Companies like Apple will say an SoC is a requirement but that's simply not true. There are sockets that could work for very high bandwidth (eg multiple SoCAMM2, mezannine connectors, HBM, optical, etc.), but the makers are licking their lips knowing that consumers won't be able to upgrade RAM as long as they make it an SoC and cite performance reasons. They also don't want to cannibalise their server offerings.

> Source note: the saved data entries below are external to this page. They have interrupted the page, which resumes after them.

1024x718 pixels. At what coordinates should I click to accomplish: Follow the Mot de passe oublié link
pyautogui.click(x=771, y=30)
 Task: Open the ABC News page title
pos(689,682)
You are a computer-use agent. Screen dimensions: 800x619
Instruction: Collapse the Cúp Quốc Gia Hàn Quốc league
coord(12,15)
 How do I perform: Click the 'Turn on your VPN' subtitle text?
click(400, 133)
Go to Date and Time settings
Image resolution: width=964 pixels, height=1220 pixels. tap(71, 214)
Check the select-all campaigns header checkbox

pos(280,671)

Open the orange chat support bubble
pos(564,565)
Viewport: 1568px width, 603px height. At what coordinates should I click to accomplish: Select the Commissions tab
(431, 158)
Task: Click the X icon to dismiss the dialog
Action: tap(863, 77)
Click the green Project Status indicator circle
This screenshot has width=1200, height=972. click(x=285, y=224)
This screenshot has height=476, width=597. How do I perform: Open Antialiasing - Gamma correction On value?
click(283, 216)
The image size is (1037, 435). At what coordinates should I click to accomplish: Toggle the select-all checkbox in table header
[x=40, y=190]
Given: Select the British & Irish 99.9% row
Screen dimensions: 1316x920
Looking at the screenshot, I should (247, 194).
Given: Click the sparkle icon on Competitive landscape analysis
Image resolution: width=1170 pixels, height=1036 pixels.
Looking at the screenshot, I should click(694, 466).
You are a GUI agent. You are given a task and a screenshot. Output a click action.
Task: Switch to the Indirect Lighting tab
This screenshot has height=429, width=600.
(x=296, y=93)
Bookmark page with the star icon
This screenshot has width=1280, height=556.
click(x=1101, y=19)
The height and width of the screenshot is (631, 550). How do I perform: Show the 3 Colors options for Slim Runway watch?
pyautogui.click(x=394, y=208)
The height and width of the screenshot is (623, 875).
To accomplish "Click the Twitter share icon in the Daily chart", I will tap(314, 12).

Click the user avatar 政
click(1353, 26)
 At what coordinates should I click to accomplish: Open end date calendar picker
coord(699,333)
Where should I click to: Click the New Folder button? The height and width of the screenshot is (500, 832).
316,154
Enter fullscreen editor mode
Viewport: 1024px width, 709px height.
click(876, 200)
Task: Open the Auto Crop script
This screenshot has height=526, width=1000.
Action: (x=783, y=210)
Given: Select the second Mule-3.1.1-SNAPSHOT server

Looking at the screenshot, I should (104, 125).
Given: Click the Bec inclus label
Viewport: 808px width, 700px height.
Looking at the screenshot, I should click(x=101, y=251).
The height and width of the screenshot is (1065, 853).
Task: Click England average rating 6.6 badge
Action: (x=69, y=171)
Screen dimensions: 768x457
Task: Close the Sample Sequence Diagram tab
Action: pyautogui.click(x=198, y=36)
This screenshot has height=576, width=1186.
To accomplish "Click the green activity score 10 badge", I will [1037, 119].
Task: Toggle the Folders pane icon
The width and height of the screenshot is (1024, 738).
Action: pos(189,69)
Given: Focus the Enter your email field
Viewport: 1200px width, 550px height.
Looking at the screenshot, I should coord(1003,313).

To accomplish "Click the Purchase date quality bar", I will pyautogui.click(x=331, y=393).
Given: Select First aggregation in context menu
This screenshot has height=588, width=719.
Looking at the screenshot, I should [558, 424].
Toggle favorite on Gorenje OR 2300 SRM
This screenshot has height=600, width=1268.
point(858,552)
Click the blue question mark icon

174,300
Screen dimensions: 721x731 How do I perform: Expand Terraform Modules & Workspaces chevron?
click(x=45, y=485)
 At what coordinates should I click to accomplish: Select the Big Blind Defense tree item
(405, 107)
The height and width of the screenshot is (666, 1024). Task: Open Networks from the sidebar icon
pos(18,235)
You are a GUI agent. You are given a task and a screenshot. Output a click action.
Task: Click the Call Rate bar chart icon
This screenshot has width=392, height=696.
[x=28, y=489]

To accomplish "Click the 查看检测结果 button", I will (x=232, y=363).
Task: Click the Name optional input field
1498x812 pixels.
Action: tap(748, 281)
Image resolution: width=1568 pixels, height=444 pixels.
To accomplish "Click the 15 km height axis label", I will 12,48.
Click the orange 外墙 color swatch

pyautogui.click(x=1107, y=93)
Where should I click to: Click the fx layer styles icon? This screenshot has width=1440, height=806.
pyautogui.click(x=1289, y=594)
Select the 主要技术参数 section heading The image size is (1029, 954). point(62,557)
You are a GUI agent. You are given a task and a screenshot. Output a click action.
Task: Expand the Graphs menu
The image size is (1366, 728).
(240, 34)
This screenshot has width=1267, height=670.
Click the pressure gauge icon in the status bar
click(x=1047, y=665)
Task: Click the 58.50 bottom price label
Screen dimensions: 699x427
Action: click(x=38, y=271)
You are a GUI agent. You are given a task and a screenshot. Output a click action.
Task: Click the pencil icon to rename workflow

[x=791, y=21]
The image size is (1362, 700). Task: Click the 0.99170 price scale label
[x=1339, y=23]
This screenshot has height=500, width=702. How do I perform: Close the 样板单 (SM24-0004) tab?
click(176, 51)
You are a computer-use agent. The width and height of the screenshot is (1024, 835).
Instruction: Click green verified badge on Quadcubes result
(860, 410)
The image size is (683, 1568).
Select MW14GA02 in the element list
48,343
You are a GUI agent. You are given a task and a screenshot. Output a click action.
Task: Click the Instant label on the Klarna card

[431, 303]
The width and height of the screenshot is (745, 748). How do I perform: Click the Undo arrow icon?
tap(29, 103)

I love being able to run models locally, but I want the systems to be upgradeable and repairable.
Awwtifishal@reddit
RAM doesn't go all bad at once. I test for bad ram from time to time and patch up the little bits that fail after a few years, by telling linux those regions of memory are reserved.
Reactor-Licker@reddit
Nova Lake AX is canceled.
Terminator857@reddit (OP)
Replaced by Nova Lake AX+ ?
FoxiPanda@reddit
All of these memory bandwidth numbers are depressing to me. A RTX Pro 6000 or a 5090 has 1.8TB/s and the Mac Studio M3 Ultra is already at 819GB/s ... so these x86 systems will probably kill the Macs at PP but will lag behind on TG...and are woefully behind - even in 2027 releases - what NVIDIA launched as a discrete card in ... 2025.
I'm kind of sad about the current state of things because the options are sacrifice PP and get big semi-fast memory or get fast PP but a small 32GB VRAM or pay 3x to bump that up to 96GB.
Where's the 2027 2-3TB/s 128-256GB unified option with decent PP?
The answer seems to be it doesn't exist and it's not even on the public roadmap...unless you're willing to pay NVIDIA a whole lot of money for a DGX station (around ~$100K). The M5 Ultra might get close, but TBD on that.